An acoustic anechoic chamber is a space in which no reflections occur at the walls. The acoustic anechoic chamber therefore approaches free-field conditions, in which no reflections occur either. Acoustic free-field conditions allow measurements to be conducted without contamination from any boundary. The free-field conditions are realized with special laboratory facilities known as acoustic anechoic chambers. This allows for standardization, product testing, research and development and calibration, all under free-field conditions. The sound absorption in an acoustic anechoic chamber is typically realized by using absorption material, which is placed at the boundaries of the room. However, because the thickness of the absorption material is related to the wavelength of the acoustic waves, the performance of the absorption material deteriorates at lower frequencies. Consequently, a typical acoustic anechoic chamber has a lower cut-off frequency of up to 200 Hz, meaning that free-field conditions are not guaranteed below this frequency.

Active noise control is effective at lower frequencies, which therefore makes it a promising technique to complement the passive absorption and to lower the cut-off frequency of an acoustic anechoic chamber. To implement an active noise control system in an acoustic anechoic chamber, an accurate estimation of the reflected sound field is necessary.
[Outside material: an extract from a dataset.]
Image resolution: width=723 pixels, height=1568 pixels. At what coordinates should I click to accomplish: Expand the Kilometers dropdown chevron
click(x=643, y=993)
The solution to this problem is found in the application of the Kirchhoff-Helmholtz integral, which in two dimensions uses several microphones distributed along a circle. The microphones measure the acoustic pressure and the particle velocity, which are the input to the Kirchhoff-Helmholtz integral. The output of the Kirchhoff-Helmholtz integral is the reflected sound field due to any source located within the circle, while for any source located outside the circle it outputs the total sound field.
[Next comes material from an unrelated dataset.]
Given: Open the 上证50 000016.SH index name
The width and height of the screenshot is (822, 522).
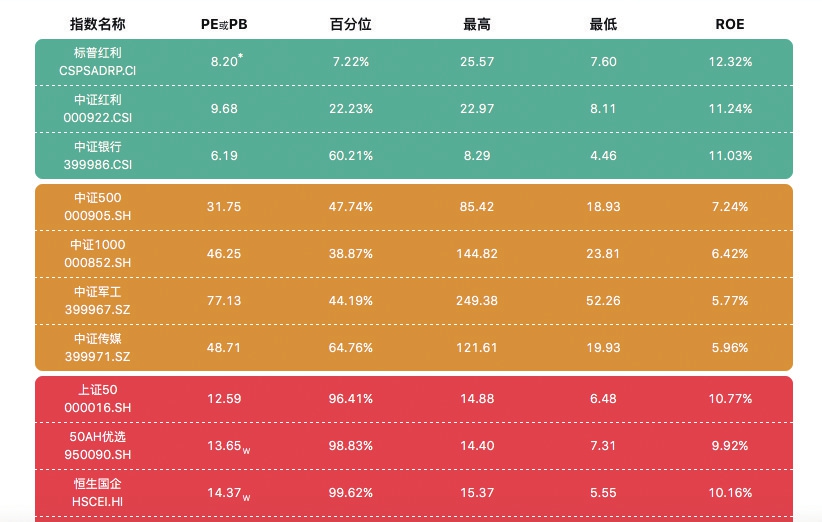Looking at the screenshot, I should (x=98, y=398).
With increasing geometry sizes, more complex geometries and smaller wavelengths, the active noise control system needs to be up scaled. This means that a larger number of microphones is required to accurately measure the sound field, and a larger number of sources is required to accurately generate the secondary sound field. This results in a strong increase in computational complexity and memory consumption. Low computational complexity and memory consumption are important features of the desired algorithms. Three algorithms are derived. Two algorithms achieve the largest reduction in computational complexity and memory consumption by computations in the frequency domain. However, filters that are computed in the frequency domain are not necessarily causal, which is necessary for real-time implementation. Therefore, techniques to ensure causality are applied at the one of the algorithms, allowing the use of this algorithm for real-time systems. One of the algorithms is computed in the time domain and therefore has the highest computational complexity and memory consumption, but in comparison with the other two algorithms, relaxes some requirements to reduce frequency domain artifacts.
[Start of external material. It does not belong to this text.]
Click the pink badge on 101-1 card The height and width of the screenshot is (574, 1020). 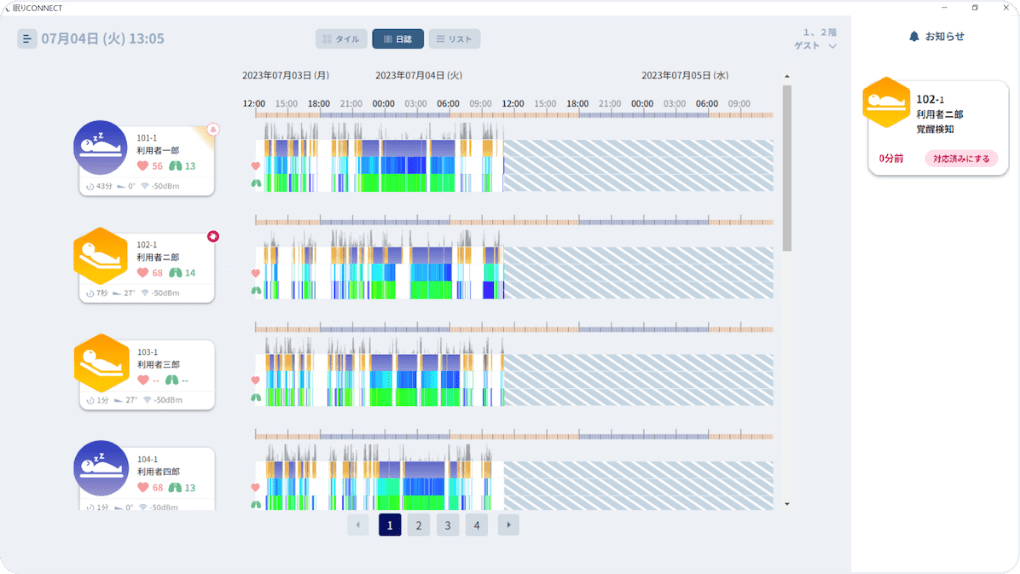pos(213,129)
The algorithms, together with the Kirchhoff-Helmholtz integral, are used in two-dimensional numerical studies and two-dimensional experiments. In the numerical studies a small-scale and a large-scale chamber are simulated. The results of these numerical studies show that the Kirchhoff-Helmholtz integral, together with two of the derived algorithms is effective at the suppression of the reflections from the walls and allows the number of microphones and loudspeakers to be increased. To verify the real-time effectiveness, an experimental setup is built. The experiments are conducted on a setup which is limited in its height so that it is considered two-dimensional within the frequency range of interest. The setup is equipped with 12 sensors along a circle. Each sensor has three microphones which are distributed in radial direction, to measure the acoustic pressure and to approximate the particle velocity. The results of the real-time experiments show a significant reduction in reverberation time, which is an indication of effective suppression of reflections.